Strange book. I'm not at all sure what to make of it. The premise: after some unspecified global apocalypse (known as the Withering), the survivors in Britain have coalesced into numerous small, semi-autonomous farming and manufacturing communes, and larger administrative centres (or Authorities), which manage trading and defence, all of them harrassed by roving bands of raiders known as Metros. So far, so normal. The conceit of this particular book is that it purports to be a history of one particular war leader who was intrumental in dealing with the Metros and ushering in a more settled age of greater prosperity, compiled from the writings of those who knew him. I don't know how common a technique this is, but I've never read anything quite like it.
This author follows this idea through rather well. It really does read just like a history book much of the time, as written by a rather pedantic academic ("Caradoc arrived in Felixstowe around Whitsun. Riding by way of Puckeridge, he crossed the Chelmer at Waltham and Blackwater at Coggshall before halting for a few days in a fishing commune near Maldon..."). People the hero meets are introduced as "Colonel (now Chief Alderman) Fellowes" and so forth, there are few descriptions of people, and there are long paragraphs describing how the various settlements interacted or managed their affairs ("currencies of the larger Authorities were generally convertible at that time..."), while other aspects were glossed over as "being of no interest to most people today".
The supposed historian also jumps in from time to time to explain his knowledge, or speculate on Caradoc's motives, or simply to editorialise ("We think of the need for revenge as itself an emotion..."). This sounds quite dry, and some of it is, but there are also some gloriously funny episodes, such as when the great hero, whose battle successes have been detailed in reverent awe, suddenly makes what can only be described as an ill-advised second marriage (this at a time when he had no idea whether his first wife was still alive). The historian is almost squirming with embarrassment as he describes these events. Then there is the Hundred-And-One, an elite, self-appointed militia guarding Caradoc, whose elegantly out of control exploits are no more than synchronised slaughter.
The background of a society still adjusting and settling, still only barely on the edge of civilisation, is well done. There is an astonishing amount of detail tossed in about places - how they would have changed once civilisation collapsed, which were still usable and how they would have been adapted to the new era, clearly warmer than now. Rivers have changed their course, open areas have reverted to woodland, parts of southern England are described as desert, there are vineyards and locally grown tobacco. There are very detailed descriptions of some activities - snaring rabbits, for instance, or the work necessary to restore a water mill to functionality - while other aspects are glossed over. I found it difficult to reconcile the relatively primitive way of life in some of the communes, with the more sophisticated life in the Authorities (the obviously wealthy dilettantes of the Hundred-And-One, a woman described as a bluestocking, implying an academic life, an apparently inexhaustible supply of manpower for militia or rebuilding programs). We never find out just what the catastrophe was, but there is one chilling section where Caradoc rides through a previously built-up area still littered with bones. I'm not sure how non-Brits would deal with the laundry lists of placenames; I'm a Brit myself, and I found it difficult to follow. A good map would have been a big help.
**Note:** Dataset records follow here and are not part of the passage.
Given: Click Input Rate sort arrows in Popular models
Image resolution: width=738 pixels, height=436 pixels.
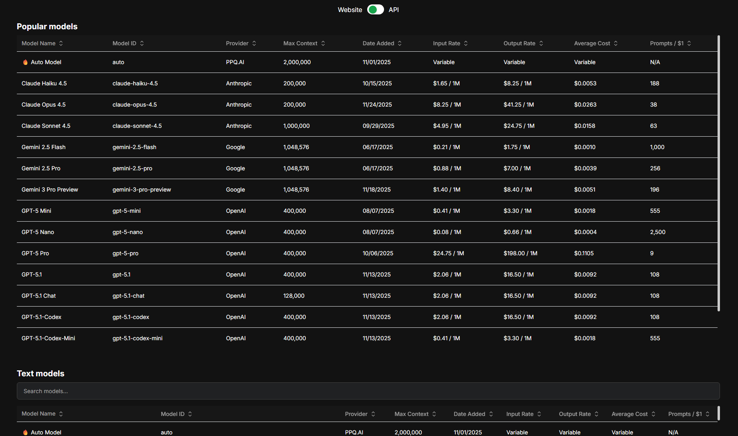Looking at the screenshot, I should click(466, 43).
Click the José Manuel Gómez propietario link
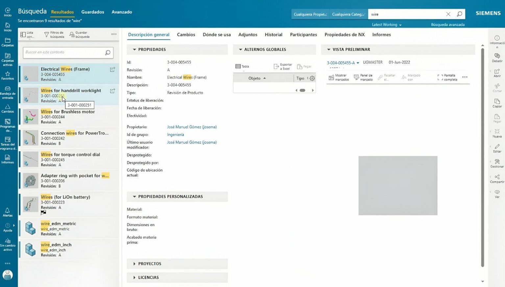Screen dimensions: 505x287 pos(192,127)
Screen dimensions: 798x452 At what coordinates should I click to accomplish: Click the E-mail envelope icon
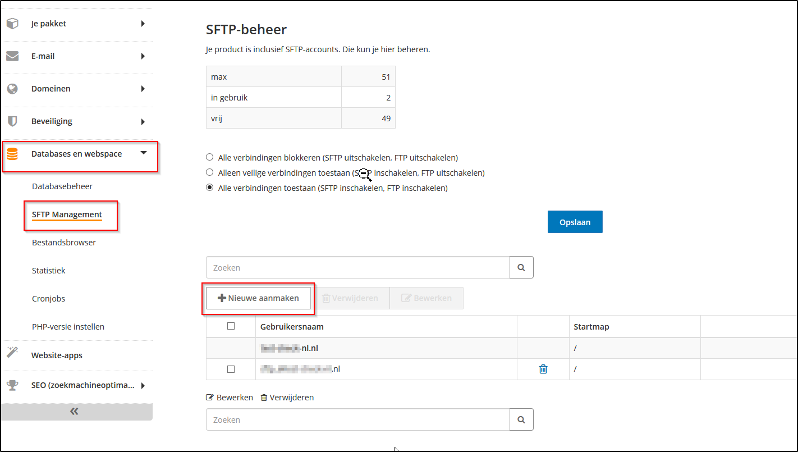[x=12, y=56]
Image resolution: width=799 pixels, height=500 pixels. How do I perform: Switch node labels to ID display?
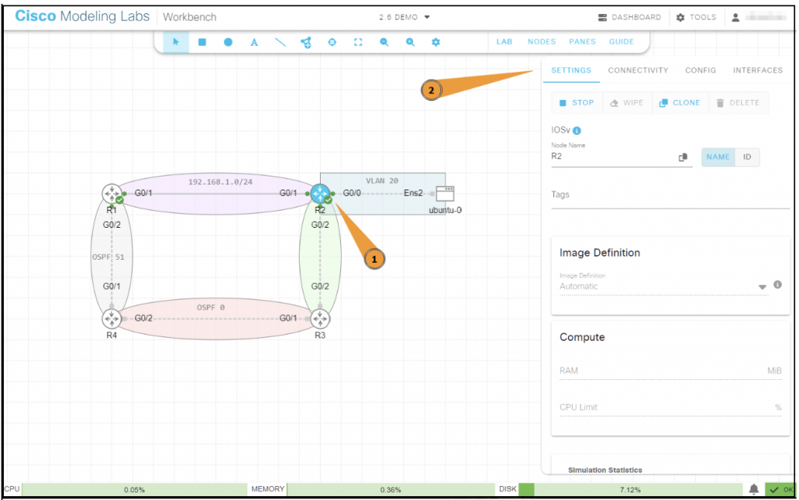pyautogui.click(x=747, y=157)
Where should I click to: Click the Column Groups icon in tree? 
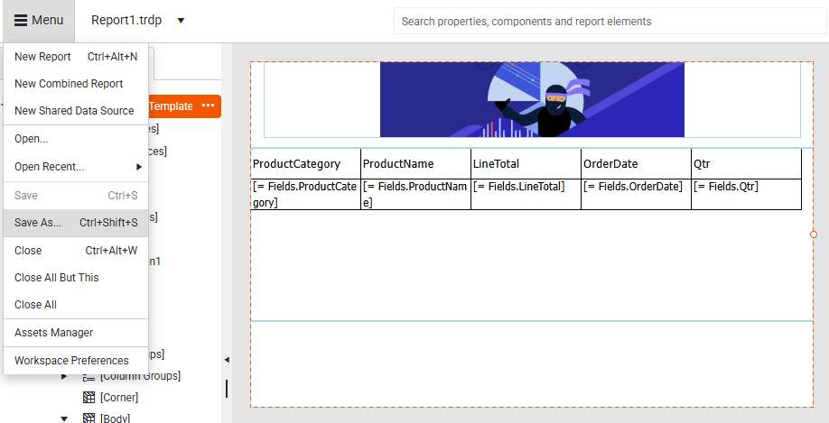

As for the story - well, it reads like a history book, not a work of fiction at all. Apart from Caradoc himself, characters simply pass by, sometimes reappearing later, sometimes casually written out ("Pierson... having been killed on Sylt - crushed between the 'La Perle' and the Hoernum quayside"), often simply disappearing, and even the hero is only glimpsed second or third hand, as it were, so we never really get under his skin or develop any empathy for him. Of course, very little dialogue is taken verbatim from Caradoc himself, apart from a few key speeches, and the supposed historian guesses at his motives, so we never really understand how he came to be so famous. It seems to be as much a matter of luck as anything else. Many of his early encounters end surprisingly easily, a combination of chance and arrogance, and later his reputation (and arrogance again) cause people to capitulate without much of struggle. It all seems credibly implausible, if I can put it that way (just like real life).
It may sound strange, but I can't decide whether I liked it or not. I finished it, which is in its favour, I was never tempted to toss it aside, and I have written quite a lot about it, so it obviously got under my skin. On the other hand, there were none of the qualities I tend to look for in a book - interesting characters, great plot, resonant ending, well-written dialogue, emotional engagement. The writing style was literate but very dry, with long dull descriptive passages, a few mildly exciting parts, and the odd outbreak of near-farce. The editing was execrable - not typos and apostrophe abuse, nothing so ordinary, rather it felt as if the author had started a sentence and changed his mind mid-stream without cleaning up. Mostly the mangled result was interpretable, but it happened so frequently as to be very distracting. But on the whole, this was an interesting rather than absorbing book. An oddity, definitely - three stars.